Each record below should be given again exactly as it reads.

(Given records)

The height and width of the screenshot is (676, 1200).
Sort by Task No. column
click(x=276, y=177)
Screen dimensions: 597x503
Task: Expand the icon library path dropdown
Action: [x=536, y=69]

(End Given records)

Exercise output =>
The height and width of the screenshot is (676, 1200).
Sort by Task No. column
click(x=276, y=177)
Screen dimensions: 597x503
Task: Expand the icon library path dropdown
Action: [x=536, y=69]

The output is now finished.